Studio album by Slim Dunlap
- Released: 1996
- Genre: Rock and roll
- Label: Medium Cool/Restless

Slim Dunlap chronology
| The Old New Me (1993) | Times Like This (1996) | Thank You Dancers! (2020) |

= Times Like This =

Times Like This is the second album by the American musician Slim Dunlap, released in 1996. Dunlap supported the album with a North American tour. The title track was recorded by Steve Earle for the 2013 benefit album Songs for Slim. Bruce Springsteen admired the album; he played "Times Like This" on his radio show and recorded a cover of "Girlfiend".

==Production==
The album was recorded over two years in four different studios. Paul Westerberg played piano on "Nowheres Near", about a band carrying on despite a lack of recognition. He also encouraged Dunlap to rerecord many of his vocal parts, telling him that they "didn't have any guts". The title track was written after Dunlap's tour van caught fire, destroying much of his equipment. "Hate This Town", about taking over the family business, was inspired by an unexpected reunion with a childhood friend. "Radio Hook Word Hit", a satire of the music industry, is purposely without a hook.

Material.
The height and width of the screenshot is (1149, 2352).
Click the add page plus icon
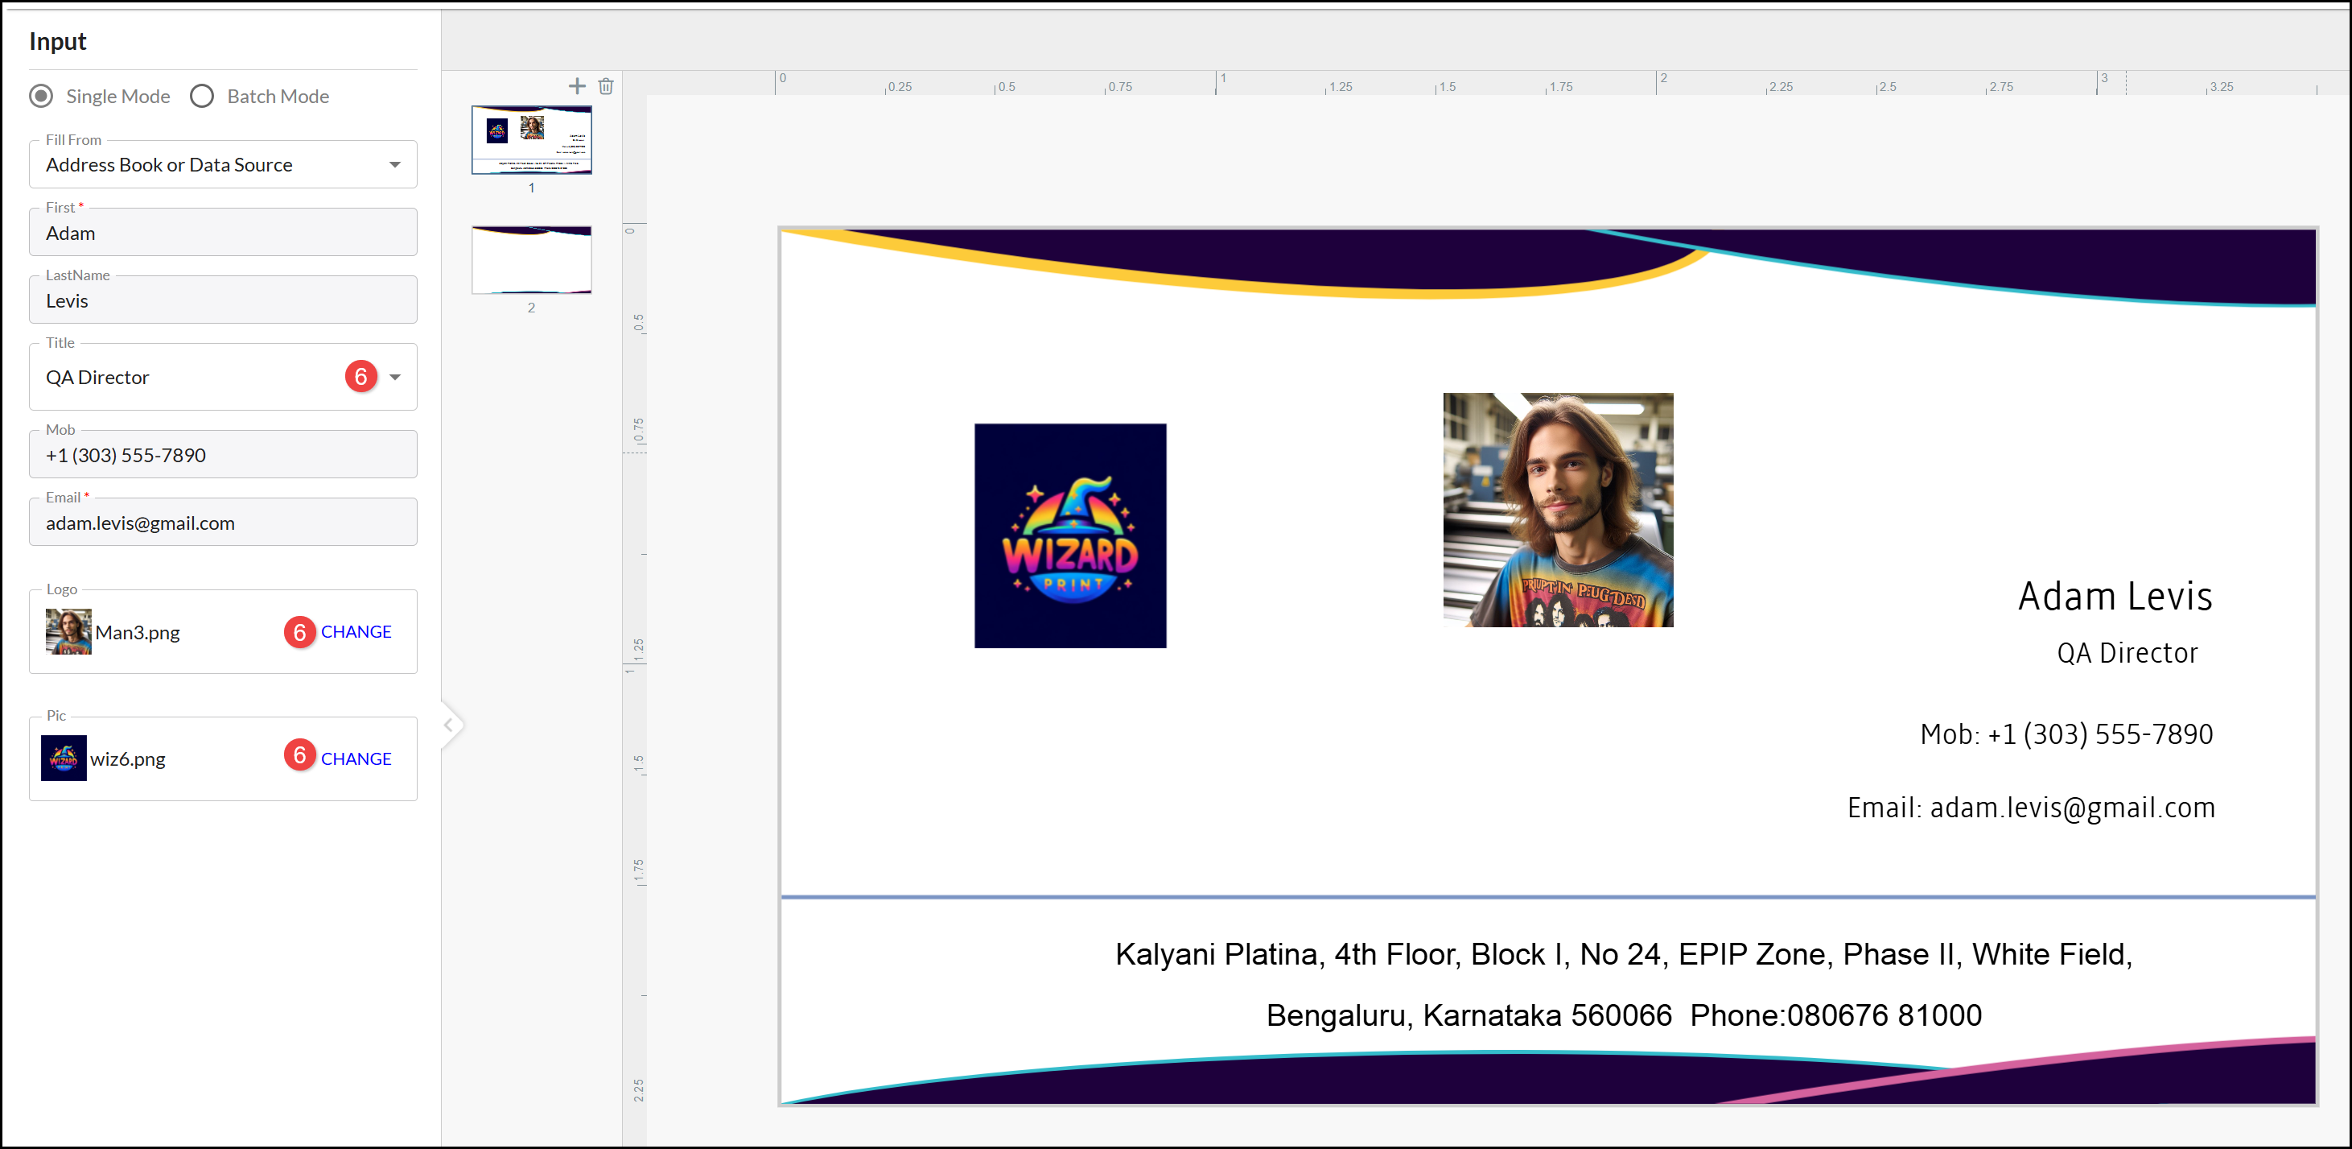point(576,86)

Directives.
• a. According to the article on Times Like This, what event led Dunlap to write the title track?
• b. Resume the article on Times Like This, starting right after its final sentence.
The material is not needed for this work.

Final results.
• a. His tour van caught fire, destroying much of his equipment.

• b.
==Critical reception==

The Orlando Sentinel noted that Dunlap "can tell a story with wit and conciseness." The Los Angeles Times said that Dunlap's albums "crank out a loose and juicy Stones-'Mats-rockabilly mix while taking a basement-level underdog's view of the rock 'n' roll life, skewering those with star-trip pretensions." The Santa Fe New Mexican opined that the album is "just this side of sloppy... [But] it sounds like he actually had a great time recording it."

The Lincoln Journal Star said that the album "has the same easy-going, let's-rock attitude of Dunlap's live performances and his Keith Richards-meets-John Prine voice endearingly scratches its way into the aural nerve center." Stereo Review concluded that "the instantly addictive 'Girlfiend' is hands down the most perfect two-minute single that's never going to get on the radio." No Depression labeled Times Like This a "ragged, rickety mesh of Keith Richards-style rock, strummy country and bar-band slop."

In 2010, the Star Tribune opined that the "classic Times Like This might be the best overall post-'Mats album".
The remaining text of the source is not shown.